What the task requires >> Look through the listing for the string "will" and copy out every line that holds it.
Material provided section start
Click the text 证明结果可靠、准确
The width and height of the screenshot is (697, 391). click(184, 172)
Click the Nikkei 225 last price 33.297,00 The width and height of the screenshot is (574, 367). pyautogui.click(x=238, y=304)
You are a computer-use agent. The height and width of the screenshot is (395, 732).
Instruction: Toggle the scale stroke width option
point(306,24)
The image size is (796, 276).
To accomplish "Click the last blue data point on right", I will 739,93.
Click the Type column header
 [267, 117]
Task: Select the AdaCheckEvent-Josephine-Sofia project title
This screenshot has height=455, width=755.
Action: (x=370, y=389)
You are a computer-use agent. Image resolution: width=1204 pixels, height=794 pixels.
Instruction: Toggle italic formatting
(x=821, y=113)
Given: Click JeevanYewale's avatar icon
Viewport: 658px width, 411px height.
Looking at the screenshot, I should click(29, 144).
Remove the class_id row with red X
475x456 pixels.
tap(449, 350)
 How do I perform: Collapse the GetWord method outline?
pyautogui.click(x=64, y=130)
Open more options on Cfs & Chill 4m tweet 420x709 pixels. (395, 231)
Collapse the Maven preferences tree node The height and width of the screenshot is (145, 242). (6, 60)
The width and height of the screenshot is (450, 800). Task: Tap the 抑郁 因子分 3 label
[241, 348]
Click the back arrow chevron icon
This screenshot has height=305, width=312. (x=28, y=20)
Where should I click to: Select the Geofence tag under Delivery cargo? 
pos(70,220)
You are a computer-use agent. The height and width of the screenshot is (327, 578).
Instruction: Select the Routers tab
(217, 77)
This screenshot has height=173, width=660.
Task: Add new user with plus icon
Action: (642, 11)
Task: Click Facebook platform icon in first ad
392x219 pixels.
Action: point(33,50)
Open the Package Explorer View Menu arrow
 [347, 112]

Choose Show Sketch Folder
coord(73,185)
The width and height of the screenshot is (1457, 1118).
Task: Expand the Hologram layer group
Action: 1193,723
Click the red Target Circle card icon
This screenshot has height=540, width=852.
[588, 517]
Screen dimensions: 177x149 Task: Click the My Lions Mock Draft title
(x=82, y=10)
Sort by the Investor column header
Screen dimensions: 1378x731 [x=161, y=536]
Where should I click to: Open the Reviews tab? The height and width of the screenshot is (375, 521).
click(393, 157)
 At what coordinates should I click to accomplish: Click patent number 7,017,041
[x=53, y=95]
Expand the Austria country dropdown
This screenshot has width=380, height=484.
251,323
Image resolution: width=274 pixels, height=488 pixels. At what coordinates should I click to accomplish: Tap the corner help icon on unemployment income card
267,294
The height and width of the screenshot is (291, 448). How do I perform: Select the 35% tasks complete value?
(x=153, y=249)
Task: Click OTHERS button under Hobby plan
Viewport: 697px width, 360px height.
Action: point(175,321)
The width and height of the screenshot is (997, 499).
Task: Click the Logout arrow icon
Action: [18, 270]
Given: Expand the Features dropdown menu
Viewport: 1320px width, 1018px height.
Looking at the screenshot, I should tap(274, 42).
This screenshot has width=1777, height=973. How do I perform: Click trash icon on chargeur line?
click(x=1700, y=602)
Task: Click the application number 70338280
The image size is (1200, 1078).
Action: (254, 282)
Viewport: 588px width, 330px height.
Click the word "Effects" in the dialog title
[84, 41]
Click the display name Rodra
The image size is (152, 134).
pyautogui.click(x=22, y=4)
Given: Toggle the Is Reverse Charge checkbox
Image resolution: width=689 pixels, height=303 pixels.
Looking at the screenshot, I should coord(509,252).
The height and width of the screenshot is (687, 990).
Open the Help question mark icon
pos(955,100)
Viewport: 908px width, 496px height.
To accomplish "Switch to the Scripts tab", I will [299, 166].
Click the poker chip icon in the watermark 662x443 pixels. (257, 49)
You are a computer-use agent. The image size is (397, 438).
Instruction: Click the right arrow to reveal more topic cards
Material provided section end
Response >>
To accomplish "Click the last blue data point on right", I will 739,93.
To accomplish "Switch to the Scripts tab", I will [299, 166].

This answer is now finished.